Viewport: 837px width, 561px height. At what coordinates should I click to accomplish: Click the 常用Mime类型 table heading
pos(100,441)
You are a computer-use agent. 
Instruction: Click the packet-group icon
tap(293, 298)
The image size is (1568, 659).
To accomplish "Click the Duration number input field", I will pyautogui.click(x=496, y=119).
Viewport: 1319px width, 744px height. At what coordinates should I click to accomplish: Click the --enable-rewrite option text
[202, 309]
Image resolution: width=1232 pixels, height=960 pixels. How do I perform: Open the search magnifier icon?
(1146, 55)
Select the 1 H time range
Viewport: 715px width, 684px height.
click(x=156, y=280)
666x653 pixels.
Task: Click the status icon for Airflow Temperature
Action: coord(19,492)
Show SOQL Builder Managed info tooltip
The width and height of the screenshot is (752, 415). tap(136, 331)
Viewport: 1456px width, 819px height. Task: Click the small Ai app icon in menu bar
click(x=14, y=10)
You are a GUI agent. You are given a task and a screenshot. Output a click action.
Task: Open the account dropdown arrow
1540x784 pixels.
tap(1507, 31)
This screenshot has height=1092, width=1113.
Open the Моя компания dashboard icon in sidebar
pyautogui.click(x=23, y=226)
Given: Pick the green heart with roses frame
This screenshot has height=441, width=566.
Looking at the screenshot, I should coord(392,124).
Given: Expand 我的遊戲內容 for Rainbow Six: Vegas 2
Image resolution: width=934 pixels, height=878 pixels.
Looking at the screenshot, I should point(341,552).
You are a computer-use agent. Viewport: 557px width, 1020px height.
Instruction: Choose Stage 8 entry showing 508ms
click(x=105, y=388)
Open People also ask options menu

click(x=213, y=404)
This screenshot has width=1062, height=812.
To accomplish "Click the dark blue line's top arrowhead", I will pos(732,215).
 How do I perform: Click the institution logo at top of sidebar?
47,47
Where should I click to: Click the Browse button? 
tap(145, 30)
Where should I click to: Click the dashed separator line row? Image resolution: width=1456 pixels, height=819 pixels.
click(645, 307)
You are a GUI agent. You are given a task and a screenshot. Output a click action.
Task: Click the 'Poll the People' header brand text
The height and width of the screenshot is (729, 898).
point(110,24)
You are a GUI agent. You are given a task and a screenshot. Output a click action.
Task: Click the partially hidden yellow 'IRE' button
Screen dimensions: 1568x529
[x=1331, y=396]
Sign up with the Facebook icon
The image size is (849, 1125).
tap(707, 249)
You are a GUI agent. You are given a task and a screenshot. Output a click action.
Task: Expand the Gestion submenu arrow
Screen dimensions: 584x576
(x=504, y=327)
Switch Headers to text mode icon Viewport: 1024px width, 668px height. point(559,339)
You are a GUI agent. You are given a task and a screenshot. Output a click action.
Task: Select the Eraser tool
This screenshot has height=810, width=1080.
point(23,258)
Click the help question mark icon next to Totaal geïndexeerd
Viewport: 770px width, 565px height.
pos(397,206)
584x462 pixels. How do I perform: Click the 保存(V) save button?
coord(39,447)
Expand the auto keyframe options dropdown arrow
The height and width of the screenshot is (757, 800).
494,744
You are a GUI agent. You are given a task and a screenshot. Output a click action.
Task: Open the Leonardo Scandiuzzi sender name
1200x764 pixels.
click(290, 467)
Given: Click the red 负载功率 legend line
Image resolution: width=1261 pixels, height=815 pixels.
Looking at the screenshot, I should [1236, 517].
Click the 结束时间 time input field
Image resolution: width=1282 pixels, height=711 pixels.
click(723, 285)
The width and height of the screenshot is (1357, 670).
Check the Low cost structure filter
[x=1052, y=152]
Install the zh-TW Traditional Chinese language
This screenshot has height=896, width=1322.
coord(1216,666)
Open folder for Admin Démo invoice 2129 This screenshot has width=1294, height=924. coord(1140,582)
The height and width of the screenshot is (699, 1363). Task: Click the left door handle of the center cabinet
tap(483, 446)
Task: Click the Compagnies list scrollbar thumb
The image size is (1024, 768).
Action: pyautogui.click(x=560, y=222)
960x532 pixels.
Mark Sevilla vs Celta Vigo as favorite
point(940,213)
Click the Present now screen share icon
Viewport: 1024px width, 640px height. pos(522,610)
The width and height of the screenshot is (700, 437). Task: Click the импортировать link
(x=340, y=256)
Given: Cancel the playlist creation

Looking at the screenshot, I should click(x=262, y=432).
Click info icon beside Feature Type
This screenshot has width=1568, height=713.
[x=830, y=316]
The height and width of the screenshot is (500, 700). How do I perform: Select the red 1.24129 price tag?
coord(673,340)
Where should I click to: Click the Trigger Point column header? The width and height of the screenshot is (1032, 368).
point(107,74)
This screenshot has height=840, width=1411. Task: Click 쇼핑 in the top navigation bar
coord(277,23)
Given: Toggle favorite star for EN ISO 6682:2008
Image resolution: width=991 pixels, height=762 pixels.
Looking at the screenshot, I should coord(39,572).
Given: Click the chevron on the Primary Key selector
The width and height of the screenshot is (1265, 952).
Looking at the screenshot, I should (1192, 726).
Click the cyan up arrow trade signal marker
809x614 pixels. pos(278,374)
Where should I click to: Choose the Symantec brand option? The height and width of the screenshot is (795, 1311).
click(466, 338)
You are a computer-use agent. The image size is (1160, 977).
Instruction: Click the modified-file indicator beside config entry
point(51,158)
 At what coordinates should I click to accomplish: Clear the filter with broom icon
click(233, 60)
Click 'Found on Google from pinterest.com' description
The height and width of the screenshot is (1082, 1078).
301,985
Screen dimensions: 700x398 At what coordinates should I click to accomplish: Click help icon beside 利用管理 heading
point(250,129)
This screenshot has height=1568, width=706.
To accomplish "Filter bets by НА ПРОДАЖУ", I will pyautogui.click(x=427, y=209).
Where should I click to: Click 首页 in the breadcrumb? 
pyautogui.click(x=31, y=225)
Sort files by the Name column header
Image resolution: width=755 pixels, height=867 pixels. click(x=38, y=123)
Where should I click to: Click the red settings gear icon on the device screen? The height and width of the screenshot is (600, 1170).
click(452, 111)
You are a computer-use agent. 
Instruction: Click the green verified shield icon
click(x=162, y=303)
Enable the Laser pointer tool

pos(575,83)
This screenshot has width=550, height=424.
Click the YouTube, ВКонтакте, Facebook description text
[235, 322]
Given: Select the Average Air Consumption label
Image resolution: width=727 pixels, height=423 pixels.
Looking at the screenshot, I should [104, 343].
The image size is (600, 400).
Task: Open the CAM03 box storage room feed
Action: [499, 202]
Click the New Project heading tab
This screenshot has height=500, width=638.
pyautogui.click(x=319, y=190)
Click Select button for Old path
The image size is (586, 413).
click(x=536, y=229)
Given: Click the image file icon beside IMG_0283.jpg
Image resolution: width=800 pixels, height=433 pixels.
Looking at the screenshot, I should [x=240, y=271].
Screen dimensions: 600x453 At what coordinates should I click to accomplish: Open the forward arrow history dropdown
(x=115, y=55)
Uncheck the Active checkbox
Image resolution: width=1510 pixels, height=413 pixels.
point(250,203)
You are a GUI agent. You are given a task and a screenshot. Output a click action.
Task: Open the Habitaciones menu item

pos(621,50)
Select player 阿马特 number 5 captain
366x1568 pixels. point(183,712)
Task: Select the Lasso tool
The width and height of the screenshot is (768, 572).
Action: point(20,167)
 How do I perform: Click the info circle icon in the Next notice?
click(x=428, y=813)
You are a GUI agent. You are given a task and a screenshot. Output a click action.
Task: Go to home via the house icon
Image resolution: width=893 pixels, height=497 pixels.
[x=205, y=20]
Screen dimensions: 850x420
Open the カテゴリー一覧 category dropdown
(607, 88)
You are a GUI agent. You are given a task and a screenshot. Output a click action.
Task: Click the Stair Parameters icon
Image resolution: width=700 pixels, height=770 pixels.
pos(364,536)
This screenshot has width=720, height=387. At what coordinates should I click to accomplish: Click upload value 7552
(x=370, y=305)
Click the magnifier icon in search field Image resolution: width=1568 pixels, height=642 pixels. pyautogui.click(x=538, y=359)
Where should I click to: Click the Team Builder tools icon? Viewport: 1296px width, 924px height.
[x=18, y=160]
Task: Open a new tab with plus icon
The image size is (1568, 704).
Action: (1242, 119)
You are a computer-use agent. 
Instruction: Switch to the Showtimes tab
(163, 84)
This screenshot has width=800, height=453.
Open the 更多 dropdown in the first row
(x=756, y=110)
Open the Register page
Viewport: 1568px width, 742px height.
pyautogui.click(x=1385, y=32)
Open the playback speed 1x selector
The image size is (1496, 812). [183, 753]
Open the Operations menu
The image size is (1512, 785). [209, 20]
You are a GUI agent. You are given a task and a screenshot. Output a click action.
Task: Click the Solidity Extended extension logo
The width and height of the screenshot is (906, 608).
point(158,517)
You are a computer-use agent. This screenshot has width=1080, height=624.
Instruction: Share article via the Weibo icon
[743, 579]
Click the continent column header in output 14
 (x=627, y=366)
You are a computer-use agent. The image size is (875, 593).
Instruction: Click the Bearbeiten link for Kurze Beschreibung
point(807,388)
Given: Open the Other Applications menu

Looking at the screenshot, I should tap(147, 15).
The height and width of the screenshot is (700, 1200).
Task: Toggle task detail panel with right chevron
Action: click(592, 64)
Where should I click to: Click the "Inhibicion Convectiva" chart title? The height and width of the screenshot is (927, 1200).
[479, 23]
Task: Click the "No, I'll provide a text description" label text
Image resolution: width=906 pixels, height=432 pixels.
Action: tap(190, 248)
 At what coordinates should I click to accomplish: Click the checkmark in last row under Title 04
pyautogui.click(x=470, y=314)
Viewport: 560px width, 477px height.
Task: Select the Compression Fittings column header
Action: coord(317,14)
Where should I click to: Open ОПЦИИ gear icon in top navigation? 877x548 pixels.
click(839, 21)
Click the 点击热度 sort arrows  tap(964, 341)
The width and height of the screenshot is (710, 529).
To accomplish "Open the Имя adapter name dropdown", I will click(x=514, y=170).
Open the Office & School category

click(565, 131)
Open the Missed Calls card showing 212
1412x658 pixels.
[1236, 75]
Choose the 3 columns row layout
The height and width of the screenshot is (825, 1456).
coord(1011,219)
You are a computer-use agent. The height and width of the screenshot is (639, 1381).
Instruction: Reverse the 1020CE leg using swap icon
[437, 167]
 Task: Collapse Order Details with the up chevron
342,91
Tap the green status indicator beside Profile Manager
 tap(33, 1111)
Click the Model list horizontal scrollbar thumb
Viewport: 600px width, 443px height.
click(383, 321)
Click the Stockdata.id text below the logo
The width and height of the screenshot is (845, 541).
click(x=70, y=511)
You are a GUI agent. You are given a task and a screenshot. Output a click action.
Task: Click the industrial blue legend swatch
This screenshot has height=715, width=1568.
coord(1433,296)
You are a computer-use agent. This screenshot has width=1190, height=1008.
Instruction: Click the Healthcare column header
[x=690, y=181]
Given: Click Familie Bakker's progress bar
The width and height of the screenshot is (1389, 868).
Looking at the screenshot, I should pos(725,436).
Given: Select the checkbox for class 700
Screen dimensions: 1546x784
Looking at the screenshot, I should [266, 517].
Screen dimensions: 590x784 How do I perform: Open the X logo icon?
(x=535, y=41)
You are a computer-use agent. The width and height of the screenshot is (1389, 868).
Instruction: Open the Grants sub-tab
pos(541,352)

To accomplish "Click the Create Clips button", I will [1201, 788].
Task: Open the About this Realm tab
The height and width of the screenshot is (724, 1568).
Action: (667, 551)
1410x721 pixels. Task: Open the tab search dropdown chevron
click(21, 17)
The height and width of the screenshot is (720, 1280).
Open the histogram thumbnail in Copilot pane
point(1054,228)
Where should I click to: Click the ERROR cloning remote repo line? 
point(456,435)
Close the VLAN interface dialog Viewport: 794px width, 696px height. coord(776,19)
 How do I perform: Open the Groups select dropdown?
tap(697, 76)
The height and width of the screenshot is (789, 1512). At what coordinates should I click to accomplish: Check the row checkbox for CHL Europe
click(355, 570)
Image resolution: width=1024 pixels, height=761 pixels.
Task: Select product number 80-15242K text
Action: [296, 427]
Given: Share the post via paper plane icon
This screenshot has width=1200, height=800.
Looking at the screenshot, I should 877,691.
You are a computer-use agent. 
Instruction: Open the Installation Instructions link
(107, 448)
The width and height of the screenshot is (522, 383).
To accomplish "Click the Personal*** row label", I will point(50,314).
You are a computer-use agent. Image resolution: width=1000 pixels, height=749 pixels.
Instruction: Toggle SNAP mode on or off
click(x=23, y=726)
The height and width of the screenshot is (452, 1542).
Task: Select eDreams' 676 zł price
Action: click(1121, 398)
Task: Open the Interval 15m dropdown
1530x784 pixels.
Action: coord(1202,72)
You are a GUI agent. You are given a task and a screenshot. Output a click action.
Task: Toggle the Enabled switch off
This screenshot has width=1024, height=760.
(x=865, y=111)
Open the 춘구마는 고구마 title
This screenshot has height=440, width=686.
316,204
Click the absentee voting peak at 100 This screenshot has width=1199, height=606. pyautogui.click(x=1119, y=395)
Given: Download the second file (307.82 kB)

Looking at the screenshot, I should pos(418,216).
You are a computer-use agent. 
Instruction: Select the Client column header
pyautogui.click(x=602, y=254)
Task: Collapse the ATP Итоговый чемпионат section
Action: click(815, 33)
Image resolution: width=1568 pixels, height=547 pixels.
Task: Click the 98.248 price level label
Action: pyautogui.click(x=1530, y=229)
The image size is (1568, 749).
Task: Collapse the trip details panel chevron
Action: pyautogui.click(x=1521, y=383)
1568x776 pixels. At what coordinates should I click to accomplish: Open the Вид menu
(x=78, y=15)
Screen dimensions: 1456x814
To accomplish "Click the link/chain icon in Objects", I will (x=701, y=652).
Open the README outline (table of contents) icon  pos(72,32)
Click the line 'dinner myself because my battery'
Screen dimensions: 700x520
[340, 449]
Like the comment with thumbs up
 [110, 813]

━━━

This task calls for each line of the material that contains "legend".

Given: Click the red 负载功率 legend line
Task: Click the industrial blue legend swatch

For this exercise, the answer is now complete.